From: lptv-bounce@xxxxxxxxxxxxx [mailto:lptv-bounce@xxxxxxxxxxxxx] On Behalf Of ;
Richard Goetz
Sent: Saturday, November 27, 2021 7:57 AM
To: lptv@xxxxxxxxxxxxx
Subject: [lptv] Movies
I was thinking (yes, I know that is a dangerous thing to do). When we go to
a movie theatre, do we go to watch every movie at the theatre? I bet 98% of the
time we only go to watch one movie. So why do we try to cram as many movies at
a viewer as we can. Maybe, just maybe, we should take 6.0 rating and higher
movies and run them for a 24 hour period, say 7PM – 7PM the next day. The folks
at home can tune in anytime they want an watch a quality movie like The
Inspector General, Till The Clouds Roll By, etc and not have to watch junk.
Much like when TBS runs “A Christmas Story” on Christmas day. Most folks are
going to tune in at some time to watch an old favorite. And it would be easy to
program an hour slot that repeats 24 times or a 1.5 hour that repeats 16 times,
etc.
If you are going to run the movies with no commercial breaks, I suggest
running them like TBS did in the early days starting at 5 minutes after the
hour. So you run fill, i.e. movie trailers with spots inbetween till :20 or :50
depending on which half hour the movie is starting, filling with “stop by the
snack bar” fill material till :25 or :55, then start “10 min. Till Show time”
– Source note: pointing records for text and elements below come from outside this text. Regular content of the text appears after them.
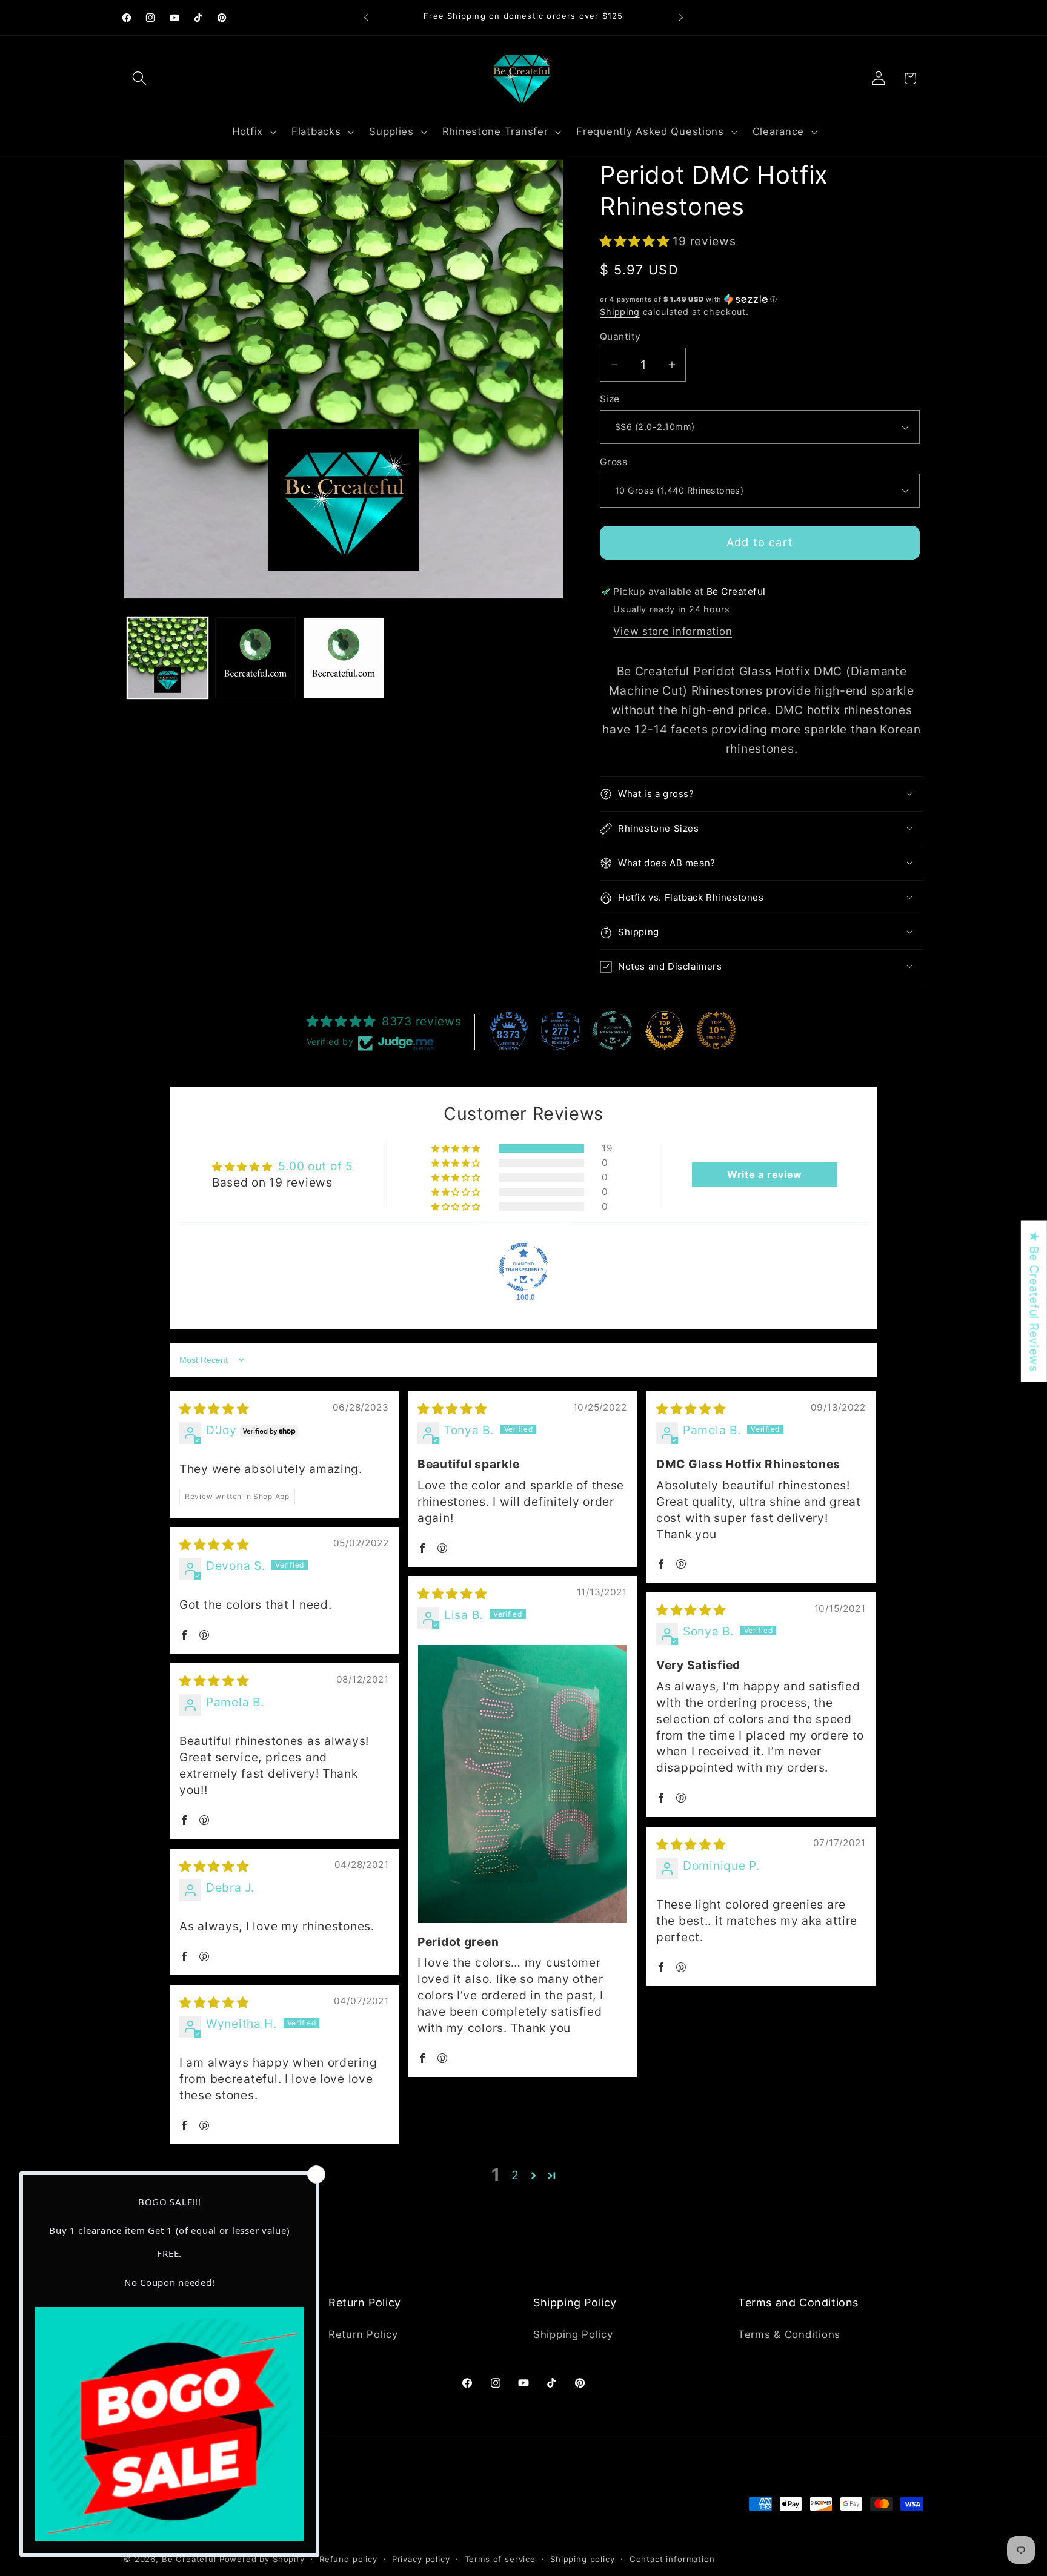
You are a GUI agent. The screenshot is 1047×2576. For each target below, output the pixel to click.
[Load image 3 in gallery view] (343, 657)
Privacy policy (421, 2559)
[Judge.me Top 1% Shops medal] (664, 1030)
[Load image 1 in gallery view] (167, 657)
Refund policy (348, 2559)
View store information (672, 631)
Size (610, 399)
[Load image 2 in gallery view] (255, 657)
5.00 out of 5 (315, 1166)
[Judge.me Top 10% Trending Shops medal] (716, 1030)
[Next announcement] (681, 17)
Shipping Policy (573, 2334)
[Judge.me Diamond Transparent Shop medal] (523, 1267)
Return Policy (362, 2334)
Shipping (620, 311)
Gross (613, 462)
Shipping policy (582, 2559)
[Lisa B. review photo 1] (522, 1784)
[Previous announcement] (366, 17)
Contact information (672, 2559)
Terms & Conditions (789, 2334)
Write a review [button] (764, 1174)
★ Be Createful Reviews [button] (1034, 1301)
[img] (214, 1409)
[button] (140, 78)
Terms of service (500, 2559)
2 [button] (515, 2175)
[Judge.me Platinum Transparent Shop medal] (612, 1030)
and a 1 minute break, “9 min. Till Show time” and a 1 minute break, etc. You
may want to put what the movie is in these slots to hold interest, like a
“Showing Tonight” bumper and 6-8 seconds of the opening title credit. People
switching on the half or the top of the hour should get hooked on the drive in
countdown and at least see what the movie is about. That makes “5 minutes till
show time” till “Showtime” some prime spot land, maybe getting 50% more than
the other slots.
Thoughts? Talk folks, that is what this is about.